Long back, a time came when humans noticed a cycle in changing positions of Sun and stars. They realized the Sun position in sky was connected with seasonal changes. As years wen by, future generations discovered a way to predict seasonal changes for which it was very important to know their calendric position. They put their heads together, chose a suitable place with a good supply of boulders and created a huge rectangular array of boulders; an array measuring several hundred feet in length and width. This huge array or stone alignment told what part of the year it was and so megalithic men had created their calendar.
In Karnataka there are two such megalithic calendars- Vibhutihalli and Hanamasagar. Vibhutihalli is 4 kms south of Shahapur town in Yadgiri district. Hanamasagar is in Koppal district. While Vibutihalli's stone alignment is a protected site, I have no idea about the fate of Hanamasagar's stone alignment.
November 27, 2013
Locating the site was easy, as you drive from Shahapur to Shorapur, about 4 kms down the road on the right is a small group of hills and on the opposite side is a fenced tamarind plantation.

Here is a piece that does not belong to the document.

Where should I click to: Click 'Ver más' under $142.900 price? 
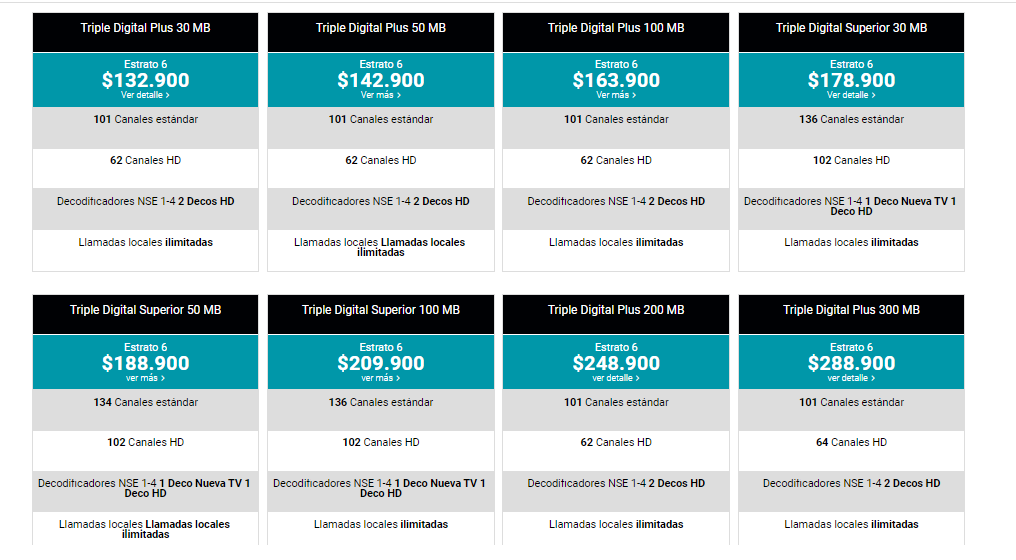tap(381, 95)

Within that fenced plot is Vibuthihalli's prehistoric stone alignment.
|care-taker rests on a boulder placed here several thousand years ago|
A site made for the living
Vibhutihalli's rows of stones were used to track important annual events such as solstices and equinoxes. Though trees hamper the view today, try facing east at dawn on the day of an equinix, either March or September 21st. Rows of stones running east-west will point directly to where the sun rises. Look west at twilight during either equinox and you will see the sun setting exactly in the dip between the hillocks across the road. This means Vibhutihalli's alignment site was carefully chosen to allow viewing of this astronomical event.
You can also find positions from where you can look along the diagonal to see the summer solstice sunrise and sunset. Can you think of other important events that might have been predicted using the alignment.
When survival depended on prediction
Much planning, knowledge of astronomy and labour were needed to establish this site. But why was it important to keep track of calendric events? Many activities of megalithic societies were closely tied to the seasons, such as sowing, harvesting, hunting and moving to different pastures. People's well-being depended on being able to predict when seasons were going to change.
In India, such stone grids were found only in parts of North Karnataka and Andhra Pradesh. Vibhutihalli's remarkable stone alignment is one of the largest and best preserved of these sites.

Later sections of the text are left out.